Дубравенко молчал. Шелестов прищурил глаза. На лбу Алтаева сбежались две глубокие поперечные морщины.
– Если говорить вообще, то взрыв трофейного склада боеприпасов полностью спасет положение армии, – проговорил Дубравенко и облегченно вздохнул. Казалось, эту мысль высказал он после мучительной борьбы и теперь радуется, что наконец-то сказано самое страшное.
– Взрыв склада… Взрыв склада… – повторял Алтаев, – взрыв склада. Докладывайте, что на складе, – кивнул он Аксенову и Незнакомцеву.
Майоры одновременно встали и также одновременно подошли к столу.
– Противник к складу еще не подошел, но бой идет на подступах, – первым заговорил Аксенов, – если задержать его на флангах и отвести наши войска, то он рванется, втянется на территорию склада и в прилегающие к нему районы, и это будет концом наступающей немецкой группировки. Взрыв уничтожит всю ее живую силу и технику.
– А какова будет сила взрыва? – спросил Алтаев Незнакомцева.
– История вряд ли знает взрыв такого огромного количества сильных взрывчатых веществ, – спокойно ответил инженер. – По предварительным подсчетам, в радиусе более десяти километров будет уничтожено все живое, в радиусе более пятнадцати километров будет уничтожено все, что находится на поверхности, не укрыто под землей и в крепких сооружениях. Общий радиус действия взрыва примерно двадцать – двадцать пять километров.

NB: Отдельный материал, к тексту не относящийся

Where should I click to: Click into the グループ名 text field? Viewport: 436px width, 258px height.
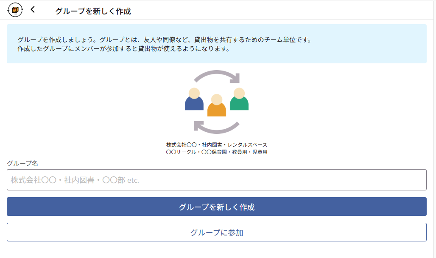coord(217,180)

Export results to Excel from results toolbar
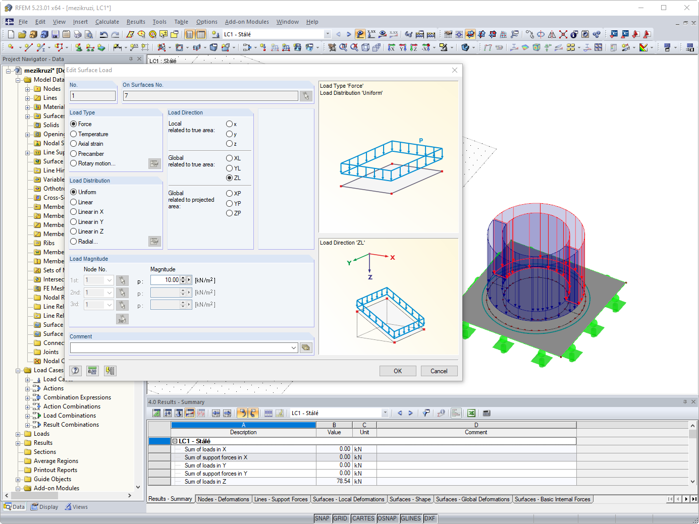click(x=471, y=413)
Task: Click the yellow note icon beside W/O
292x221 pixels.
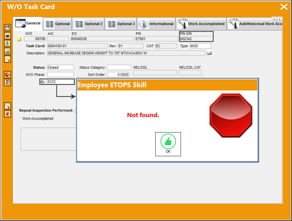Action: point(19,39)
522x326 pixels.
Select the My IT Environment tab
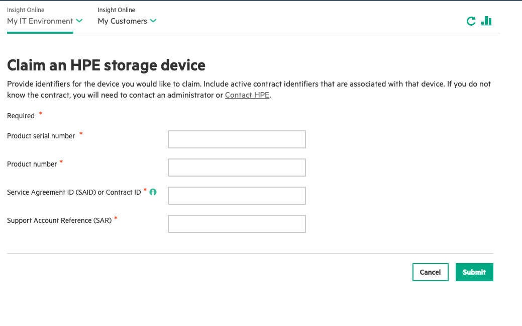click(x=40, y=21)
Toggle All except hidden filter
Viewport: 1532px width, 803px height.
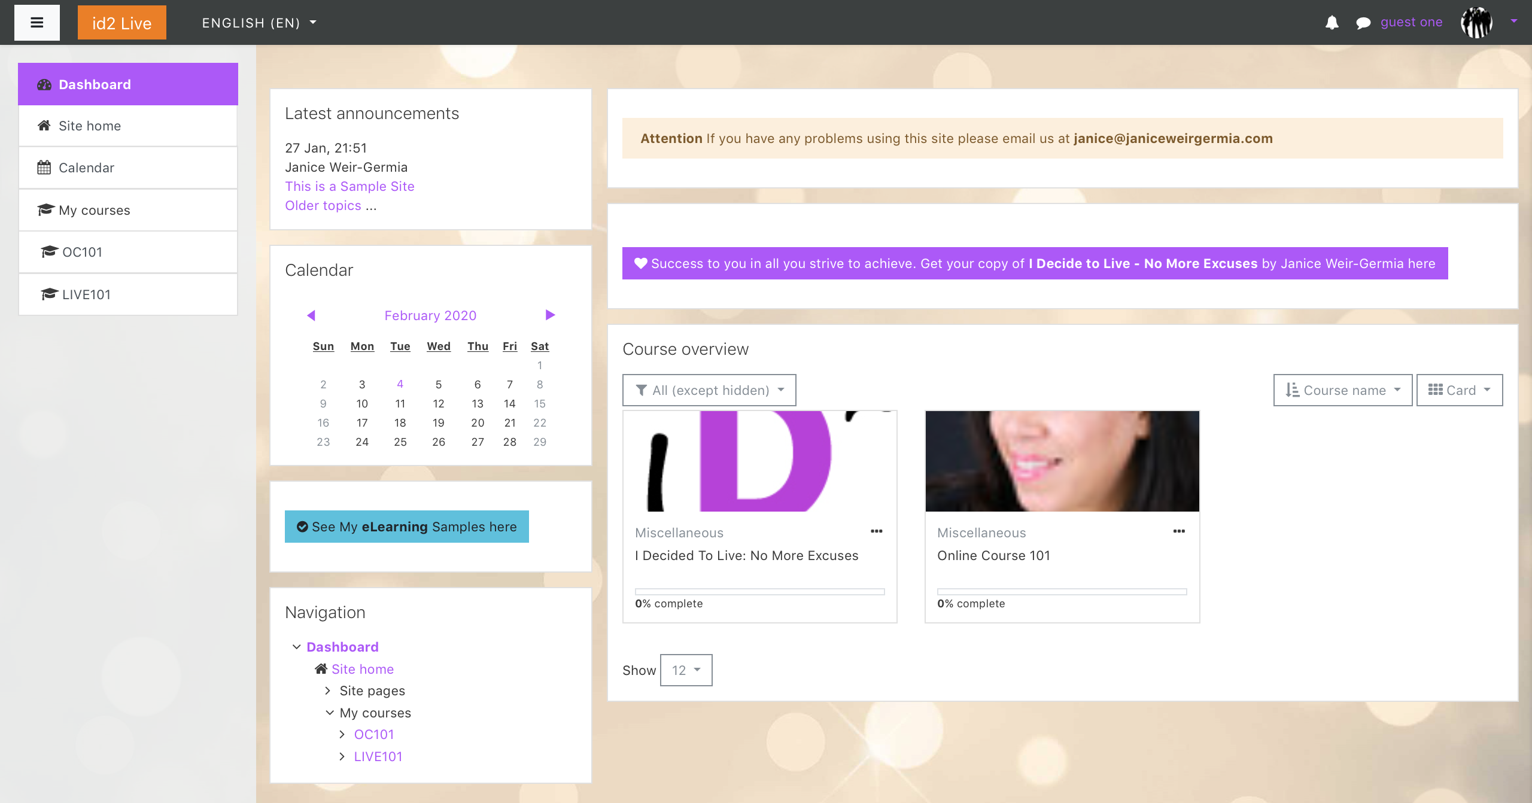click(710, 390)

Командующий, член Военного совета и начальник штаба склонились над картой. Генерал армии циркулем обводил круги вокруг склада.
– Следовательно, от наших войск нужно освобождать территорию сорок на сорок километров, – проговорил Дубравенко.
– Да, не меньше, – согласился Алтаев, – но это все пустяки. Технически это можно сделать за одну ночь, даже днем отведем войска – и немцы ничего не поймут. Еще лучше днем. Мы им продемонстрируем такое бегство, что Гитлер сразу объявит о нашем разгроме.